### Consigne
Rédigez la suite du texte consacré à la série Le Grand Fleuve, en reprenant juste après sa dernière phrase.

*** Texte fourni

Brigitte Fleurat Webzine 15/06/2013 à 19:06 11130 visiteurs

Le Grand Fleuve est une série qui est restée assez confidentielle au sein de la collection Repérages des éditions Dupuis. Serge Aillery, le scénariste de la série, raconte au verso du poster livré avec le premier tome que c’est par hasard, au fond d’une caisse achetée à l'occasion d'une vente aux enchères, que les carnets de Jean Tambour lui sont tombés entre les mains. Quel homme que ce flotteur de bois de Clamecy, ancien conscrit de la marine napoléonienne, ancien prisonnier évadé des pontons anglais ! Et quelle matière, dans ses carnets de témoignages, pour le conteur en mal de sujet, l’amoureux des traditions populaires et des poètes patoisants qu’est Serge Aillery ! Dans une interview accordée à Gilles Ratier pour le numéro 60 de la revue Hop! en 1993, il explique que, réalisateur de documentaires pour la télévision, il avait pensé d’abord à un projet cinématographique ou à un feuilleton TV. Finalement, c’est Pierre Dubois (Laïyna, Le Torte) qui lui proposera d’en faire une BD. Le projet séduira Philippe Vandooren et Dupuis éditera Le Grand Fleuve dans sa nouvelle collection Repérages

On retrouve ainsi dans chaque tome les caractéristiques d’un feuilleton : rythme enlevé, vols, crimes, espionnage et autres « gentillesses », des histoires complètes avec une fin ouverte et des héros au caractère bien trempé dont le tissu relationnel s’enrichit des rencontres effectuées au fil des albums. Mais ce qui fait la puissance évocatrice de cette série, c’est, d’une part, l’originalité des trames de fond des histoires et, d’autre part, la vitalité gauloise de personnages au langage truculent.

******
*** Données enregistrées

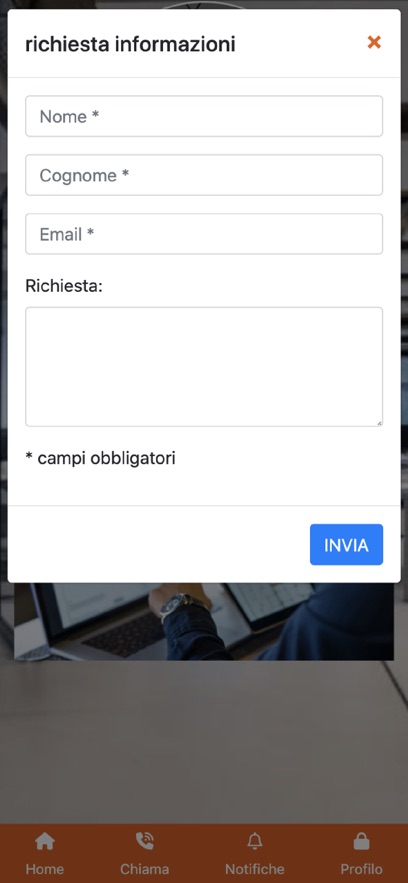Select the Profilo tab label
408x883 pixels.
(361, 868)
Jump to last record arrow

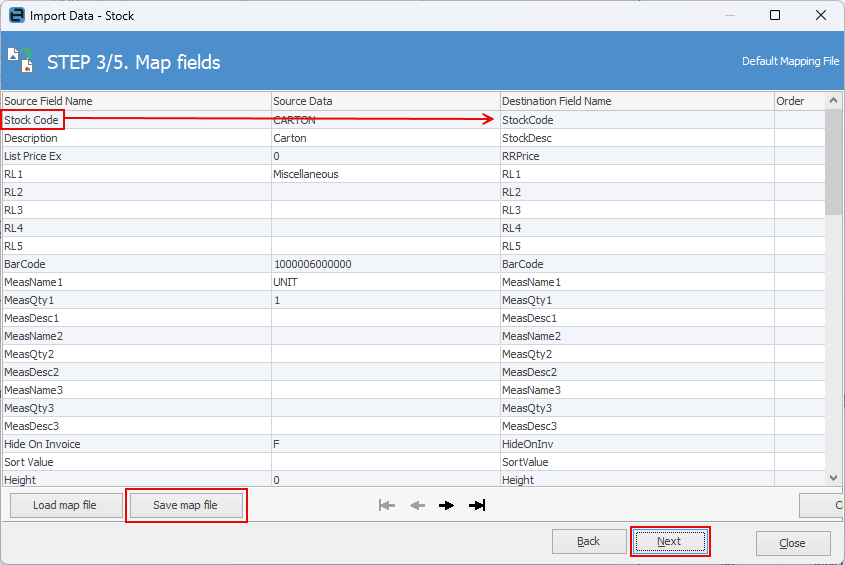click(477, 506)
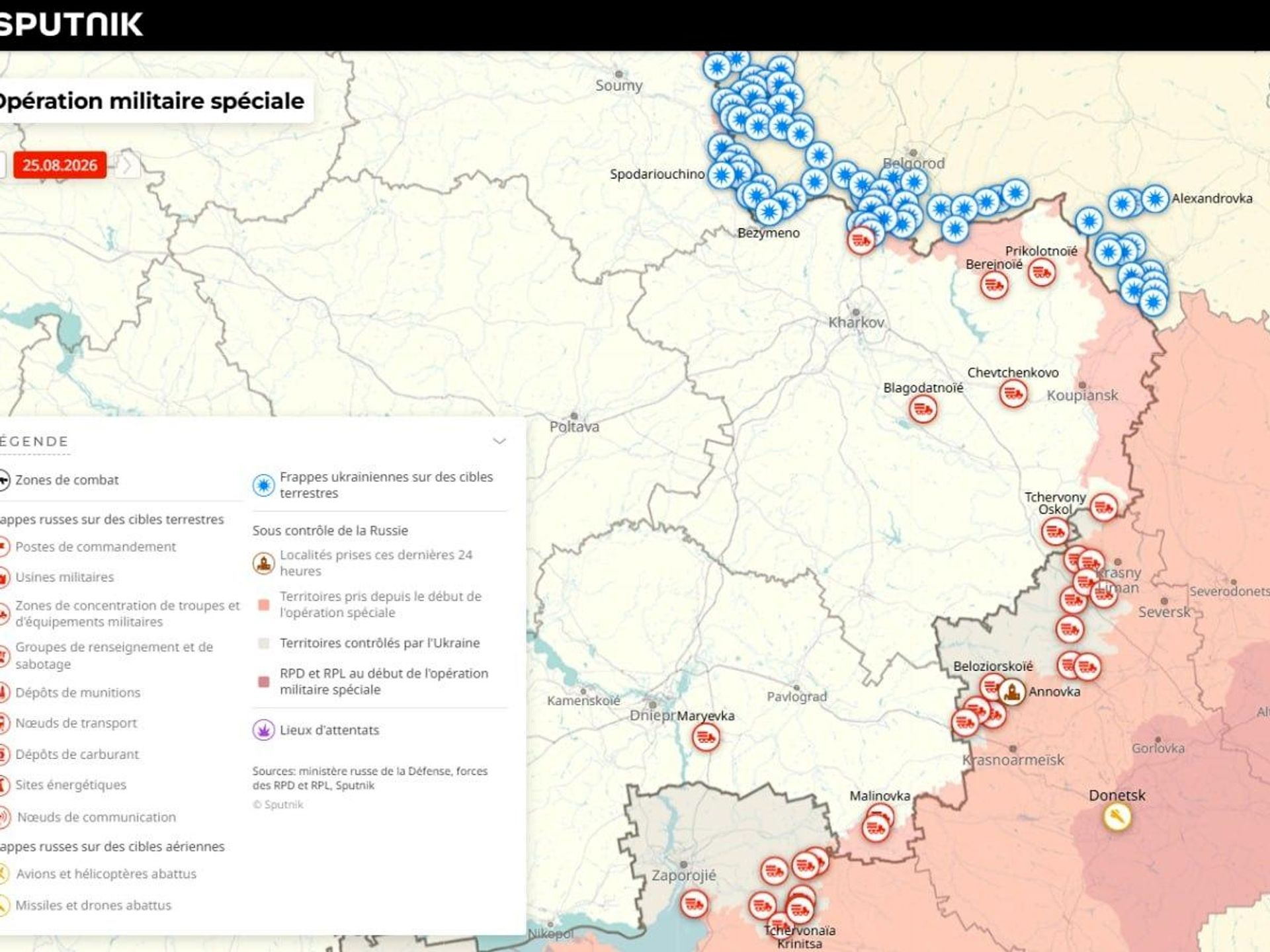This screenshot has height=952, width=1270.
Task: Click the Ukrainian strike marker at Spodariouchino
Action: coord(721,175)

******

### Réponse rédigée
Nous sommes au début du XIXe siècle, au lendemain de la défaite napoléonienne. Entre pulsions républicaines nées de la Révolution et complots fomentés par des nostalgiques de la grandeur impériale, la Royauté incite la maréchaussée à une méfiance brutale et sans discernement envers le peuple. Autant dire que pour lutter contre les malfaisants, nos héros ne compteront que sur leurs propres forces.

Dans le premier tome intitulé Jean Tambour, c’est le flottage du bois qui est à l’honneur. Les Parisiens consomment pour se chauffer une quantité phénoménale de bois qui leur est livrée par voie fluviale depuis le Morvan. Après son évasion, Jean Tambour, de retour dans sa communauté natale des flotteurs de Clamecy, découvre un trafic de bois flotté qui s’exerce aux dépens de ses compagnons. Avec l’aide de son ami d’enfance, Gustave, il prend les commandes d’un des gigantesques trains de bois flottant vers Paris et mène l’enquête pour déjouer les malversations des bandits. On trouve dans cet album des scènes extraordinaires, dont celle du passage du pertuis par un train de bois flotté piloté par Jean et Gustave, et un hommage à un savoir-faire hautement technique et vital qui conférait à ces hommes humbles et courageux une dignité incomparable. Si ce premier tome est un peu trop dense pour permettre une lecture fluide, c’est peut-être le plus fascinant par son originalité.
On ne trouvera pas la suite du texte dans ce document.